Over the ensuing decades, scientists have obtained a wealth of data about these megaplumes, which includes their chemical richness, as well as their similarity to atmospheric plumes produced by volcanic eruptions on land. These propel ash upward, and then out in much the same way those on the ocean floor appear to do, producing what are often massive expanding plumes of heated water.
According to researchers Sam Pegler with the University of Leeds School of Mathematics, and David Ferguson with the School of Earth and Environment, ash produced by these megaplumes can be understood with the help of mathematical models they were able to construct, which replicate the movement of the ash these hydrothermal ocean events produce. Looking at records involving ash dispersal from past volcanic eruptions, they were able to calculate that the energy rate required to move the ash across such distances would be much higher than anticipated: comparable, in fact, to the entire United States power grid.

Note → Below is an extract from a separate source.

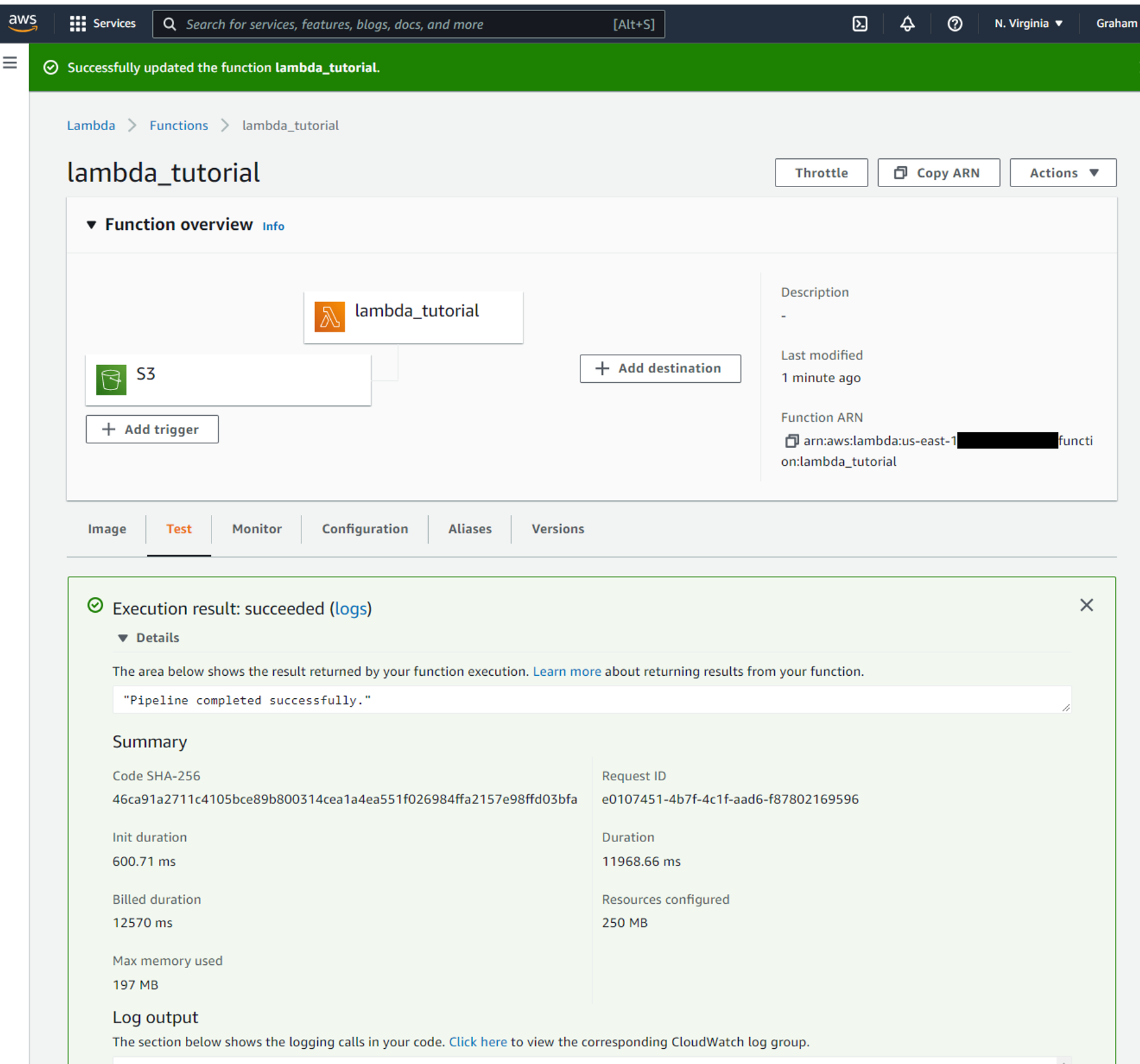This screenshot has width=1140, height=1064.
Task: Select the S3 trigger bucket icon
Action: pyautogui.click(x=111, y=380)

“The majority of Earth’s volcanic activity occurs underwater, mostly at depths of several kilometers, in the deep ocean,” Ferguson said in a statement, noting that “in contrast to terrestrial volcanoes, even detecting that an eruption has occurred on the seafloor is extremely challenging. Consequently, there remains much for scientists to learn about submarine volcanism and its effects on the marine environment.”

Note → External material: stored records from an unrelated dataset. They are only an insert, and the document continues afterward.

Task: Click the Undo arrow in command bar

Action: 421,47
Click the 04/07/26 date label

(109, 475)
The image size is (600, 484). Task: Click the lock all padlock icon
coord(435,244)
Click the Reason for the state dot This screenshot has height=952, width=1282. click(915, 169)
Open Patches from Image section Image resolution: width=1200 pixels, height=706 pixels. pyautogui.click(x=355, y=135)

The energy released by these deep-sea volcanic megaplumes occurs very quickly, too. This indicated to the researchers that the energy being produced could not have been derived solely from the lava emerging from these volcanic cracks along the ocean floor, but instead receiving some help from reservoirs of hot fluid contained within the earth, which are released as the magma from these eruptions makes its way toward the seafloor.

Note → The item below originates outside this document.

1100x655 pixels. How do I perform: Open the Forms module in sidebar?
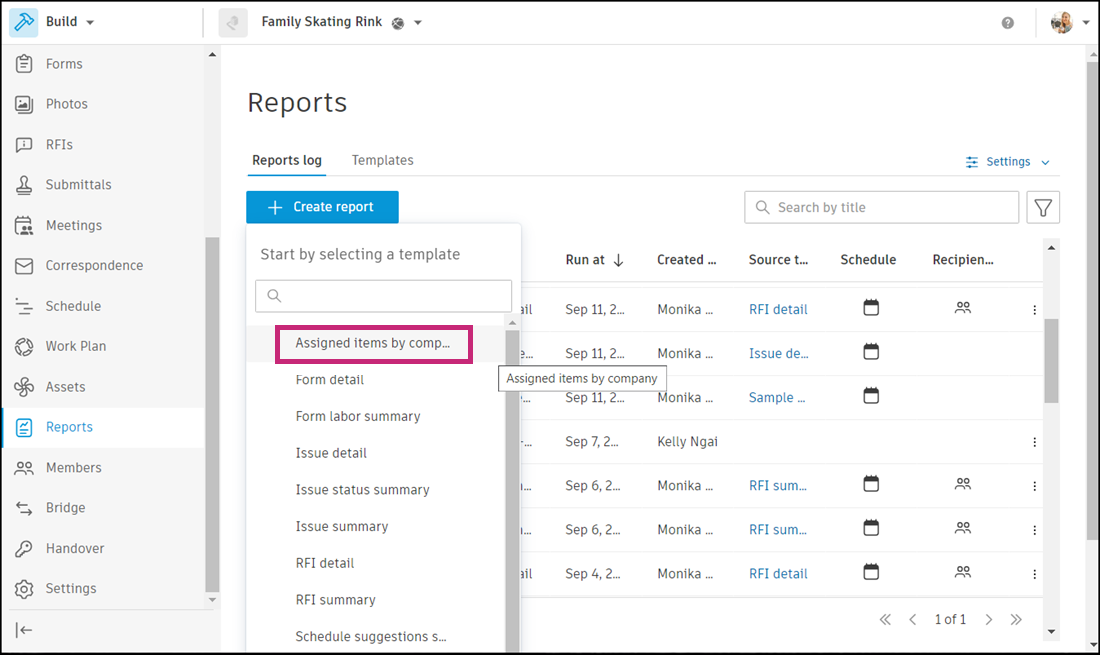63,64
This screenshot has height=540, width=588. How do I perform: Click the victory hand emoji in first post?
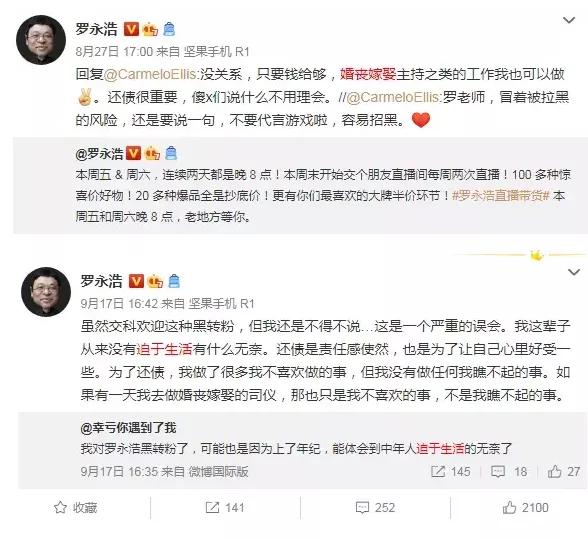click(84, 98)
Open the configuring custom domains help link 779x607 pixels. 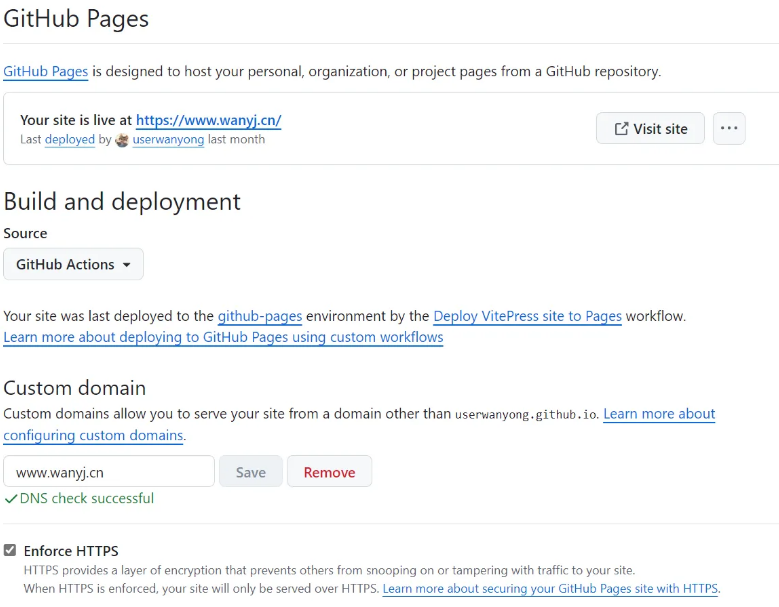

The researchers say their work offers the first evidence that the long-mysterious megaplumes can be linked directly with ocean floor eruptions that carry volcanic ash throughout the deep ocean, sometimes producing the heated columns within a matter of hours.
Ferguson and Pegler, whose research was published April 21, 2021 in Nature Communications, hope that their research will aid in furthering our knowledge of “the volcanic character of our oceans,” which is gradually being understood along with similar efforts aimed at mapping and reconstructing the dynamic environment of the ocean floor.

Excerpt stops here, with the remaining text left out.